I have devised the cure of several smoky rooms by a simple plan that is infallible; which is effected by having an opening under the grate to pass the back, and open just above the fuel; the opening to be wide at bottom, and narrowing towards the top where it should not be more than half an inch, but running the whole width of the grate. (Some have thought better to make holes in the backs of the grates; this is a dearer method, because it causes more fuel to be consumed.) The operation must be very obvious; as the air comes behind the grate the

fire rarefies it, whereby it presses with great force up the chimney, driving the smoke on before it.

NOTE E, PAGE 101.

KING SOLOMON appears to have understood this government of the winds without the tropics, by the very remarkable observations of his, in Eccles. ch. 1, v. 6.

It is to be observed that in this treatise on the changes of the winds, the upper current is generally meant.

NOTE F, PAGE 103.

I name the connecting medium of the Moon and Earth by the general one of Universal Fluid, although it should more reasonably, perhaps, be called the Earth's atmosphere; because, the Moon being within the Earth's vortex, is thereby impelled round in her orbit, which may be occasioned by particles of our air mixed with the universal fluid reaching beyond the Moon.
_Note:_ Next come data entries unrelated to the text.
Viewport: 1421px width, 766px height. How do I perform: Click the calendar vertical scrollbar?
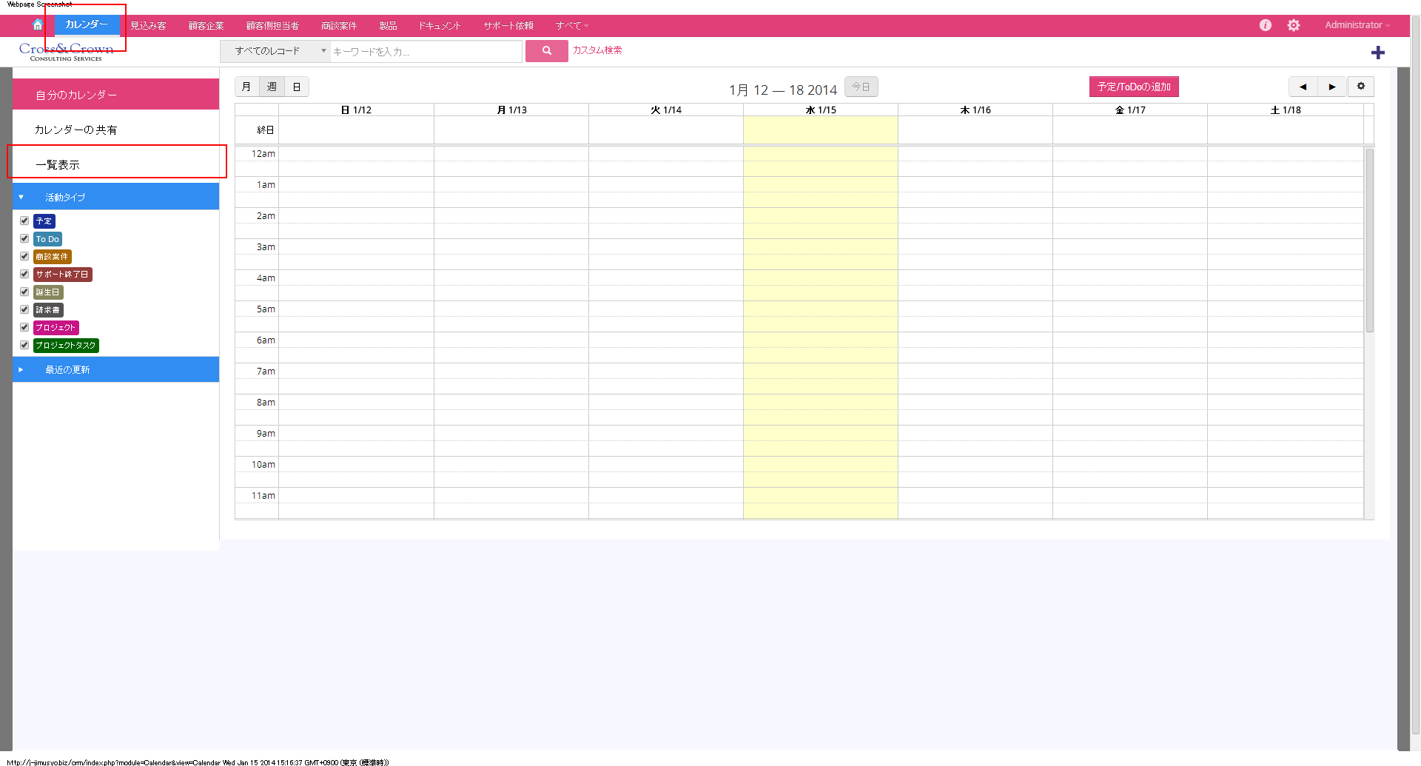coord(1369,241)
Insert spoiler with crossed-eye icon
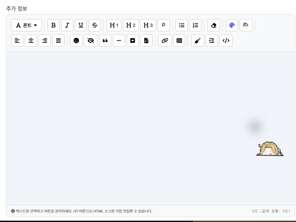Screen dimensions: 296x222 [90, 41]
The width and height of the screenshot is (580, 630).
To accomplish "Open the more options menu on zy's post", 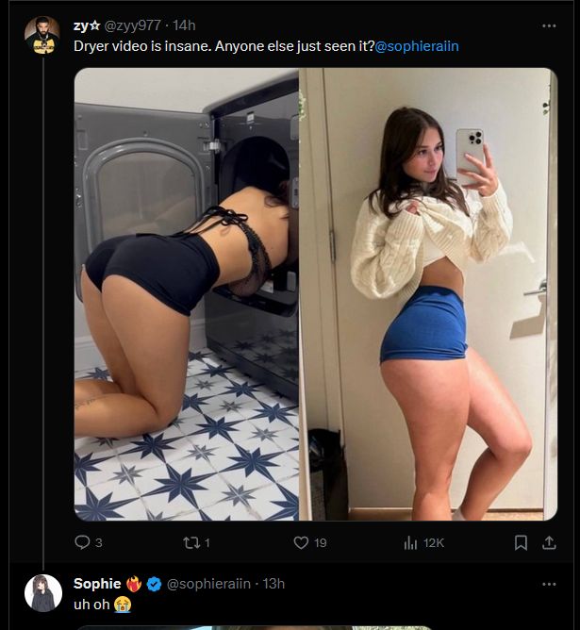I will tap(549, 25).
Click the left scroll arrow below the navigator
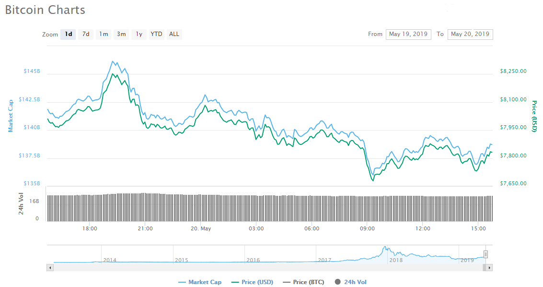The width and height of the screenshot is (543, 287). (x=50, y=267)
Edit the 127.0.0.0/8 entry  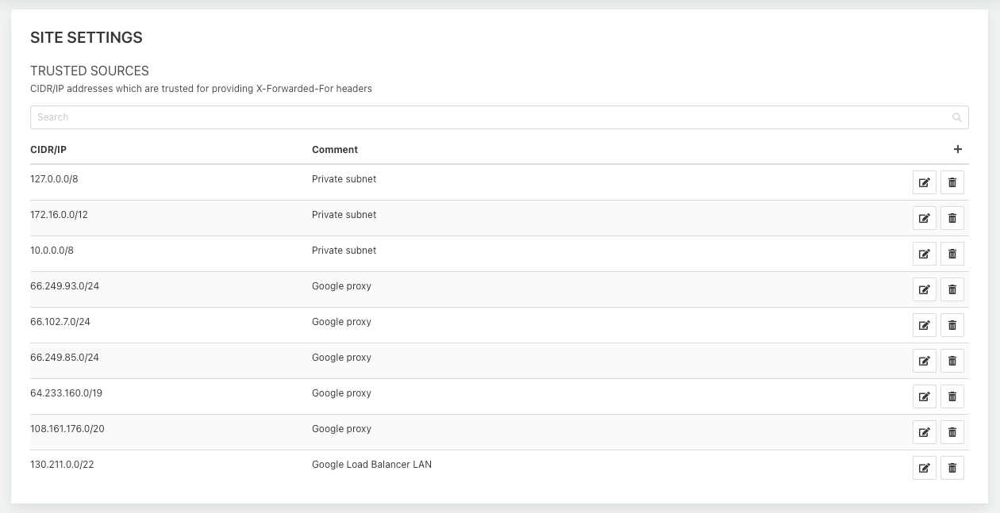(x=924, y=182)
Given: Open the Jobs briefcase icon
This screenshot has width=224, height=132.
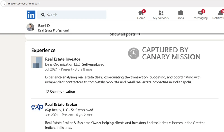Looking at the screenshot, I should pyautogui.click(x=181, y=13).
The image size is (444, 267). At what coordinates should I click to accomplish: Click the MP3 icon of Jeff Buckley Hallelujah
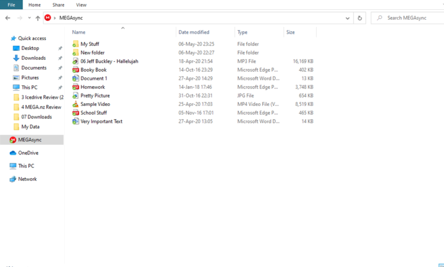point(75,61)

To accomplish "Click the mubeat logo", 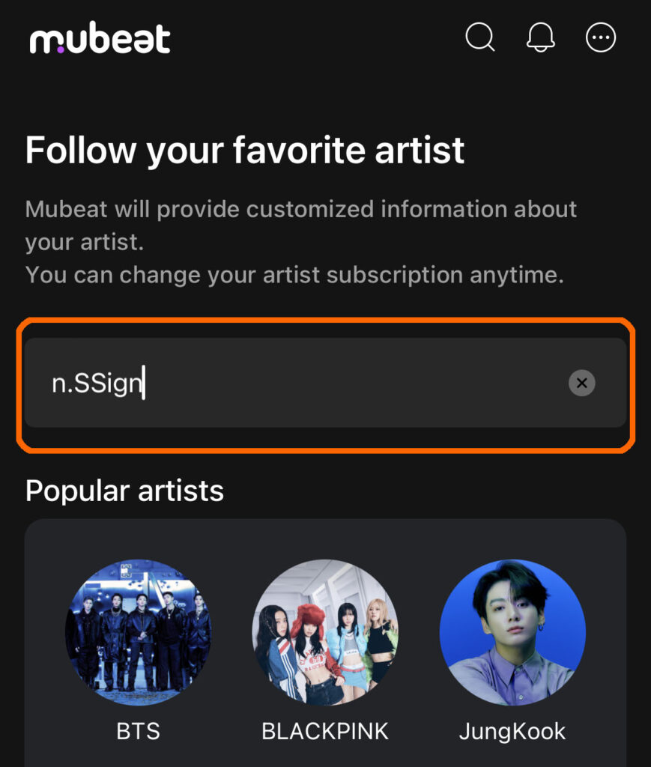I will [100, 40].
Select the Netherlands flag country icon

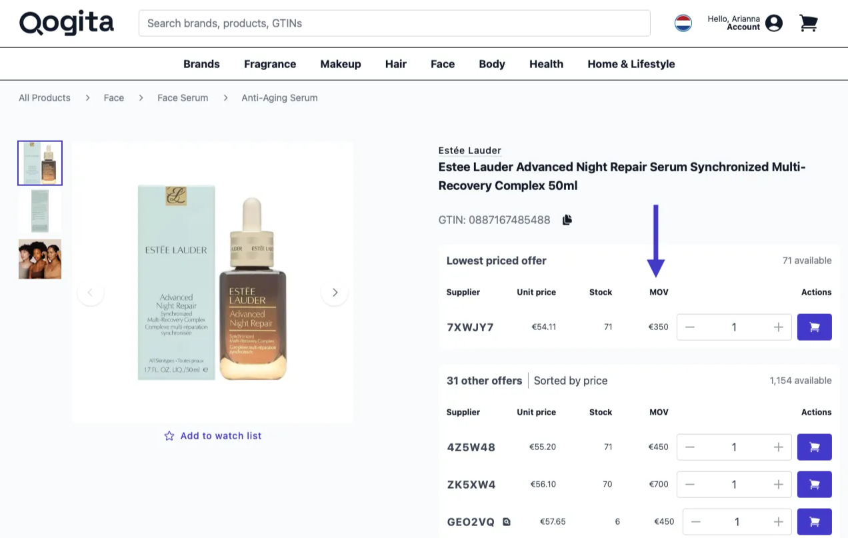tap(683, 23)
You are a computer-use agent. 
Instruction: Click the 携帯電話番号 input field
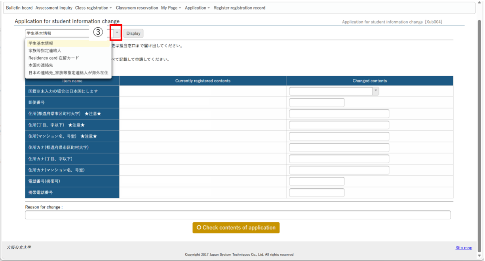tap(317, 193)
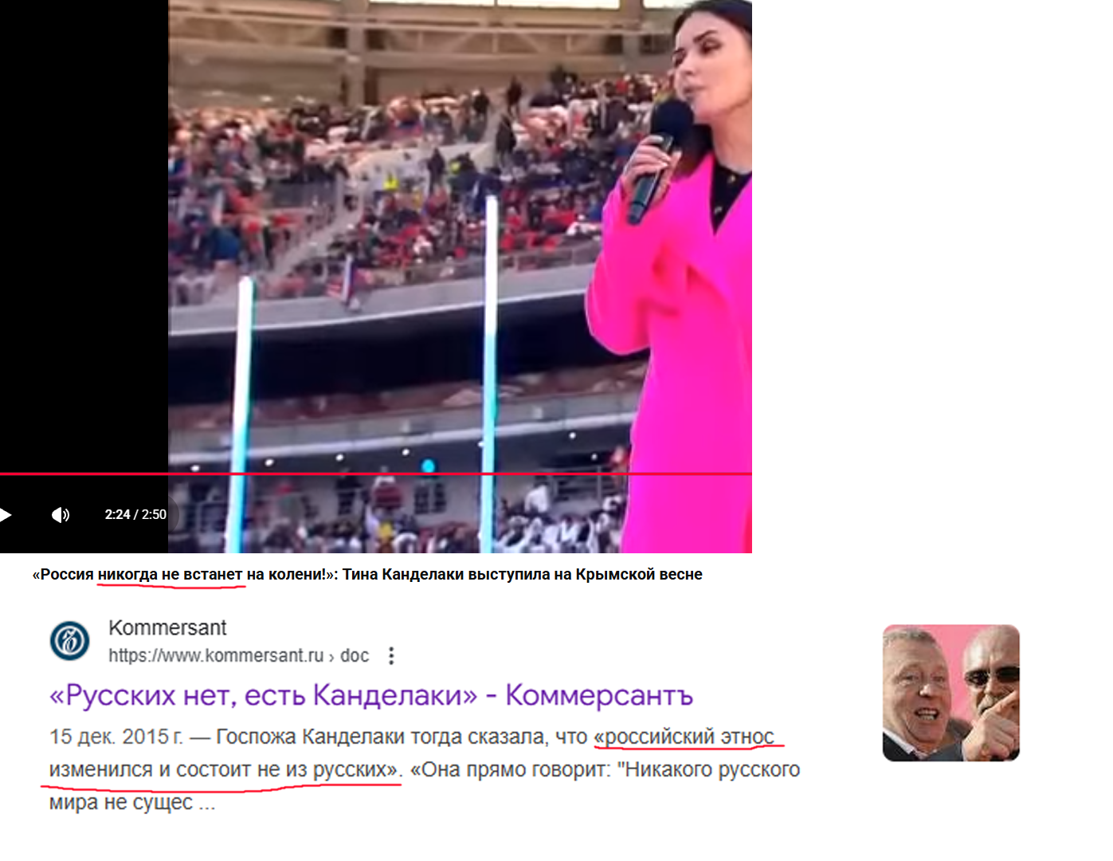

Not being capable to distinguish this particularly, I therefore name it Universal Fluid.

NOTE G, PAGE 131.

As some readers may not immediately take the meaning of this point of the compass according to its intent, it becomes necessary to observe that the part whence the Samiel is here pointed out to proceed, cannot mean the N. W. from Bagdad, but from the N. W. part of the Desert, so that the Samiel would be brought to Bagdad by a S. W. wind; places situated to the west of the N. W. part of the Desert, would have the Samiel brought to them by an easterly wind, &c.

NOTE H, PAGE 148.

"So that the generation to come of your children

"that shall rise up after you, and the stranger that "shall come from a far land shall say, when they see the plagues of that land and the sickness "which the Lord hath laid upon it.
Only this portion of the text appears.